Cat Ladies: From The Victorian Parlour to the Presidential Election

Nov 05, 2024

Cat Ladies: From The Victorian Parlour to the Presidential Election

Guest Article By Historian Kathryn Hughes
 
When Republican Senator J D Vance called Kamala Harris a ‘childless cat lady,’ we can assume he didn’t mean it nicely. His comment back in 2021 threw in the word ‘miserable’ and drew on a long, sour and dour tradition of the ‘cat lady’ as an emotional and moral derelict. Here was a woman who had offended the natural and cultural order by lavishing more resources on her cats than she did on her husband and children. That was assuming that she even had any: all that stray cat hair, not to mention the persistent whiff of fish, had doubtless scared off any decent man decades ago… or so Vance and men like him would assume. 
  
Harris is, of course, mother to two stepchildren, which makes the comment even more loaded. On a popular podcast called ‘Call Her Daddy,’ Harris responded to the comment by saying, “We have our family by blood, and then we have our family by love, and I have both, and I consider it to be a real blessing…And I have two beautiful children, Cole and Ella, who call me Momala. We have a very modern family. My husband’s ex-wife is a friend of mine.” So, are we to assume a woman is ‘childless’ if they don’t fit into the traditional idea of a family from the 1950s? 
 
Vance’s comment and the backlash that followed show that the negativity and hostility towards cat ladies is the result of deep-seated misogyny, but how did it become so entrenched in popular culture? In the late nineteenth century, plenty of cat ladies were far from objects of pity or scorn.  From 1870 onwards, the cat's transformation from useful pest controller to pampered puss opened new economic and professional opportunities for women from every social class.
 

High-society felines by Louis Wain from his 1905 Annual

Feline financiers: Frances Simpson

The pre-eminent example is Frances Simpson, a clergyman’s daughter from London, who was the first woman to spot the new ‘cat capitalism’ financial opportunities.  Just at the age when she might be expected to settle down and marry her father’s curate, Simpson started breeding cats for profit in the rectory garden.  She built up her cat capital slowly, starting with a couple of good queens (breeding females) and then using the profits from selling their kittens to acquire more breeding stock.
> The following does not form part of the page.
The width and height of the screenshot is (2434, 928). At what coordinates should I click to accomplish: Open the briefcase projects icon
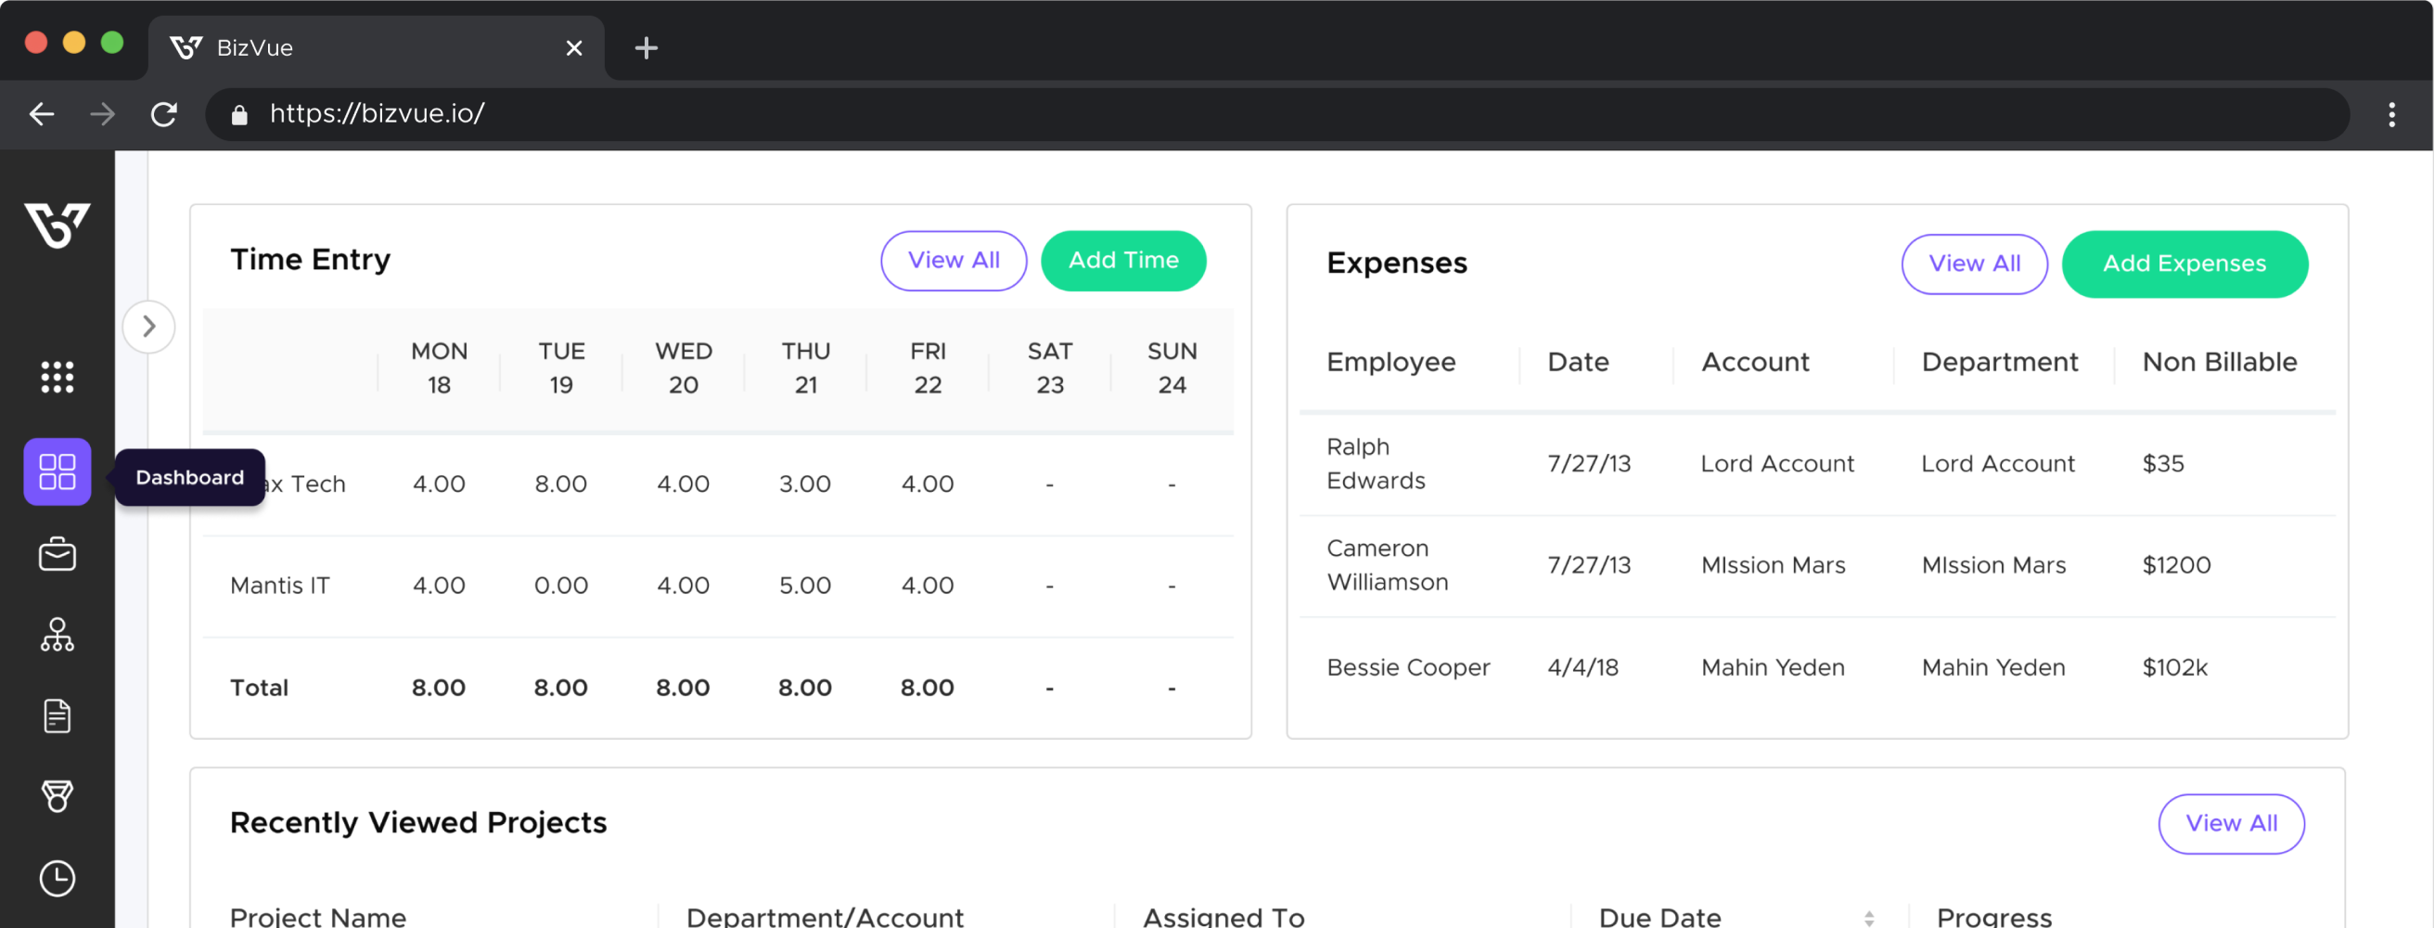coord(57,555)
The aim was to get to the point where her Blue Persians bred ‘true’ by consistently producing kittens that showed no signs of their (inevitable) mixed ancestry. By the 1880s, Miss Simpson was proud to report that she was selling her kittens for 5 guineas a piece.  This represented a fortnight’s pay for a skilled workman at the time and is the equivalent of  £550 in today’s money.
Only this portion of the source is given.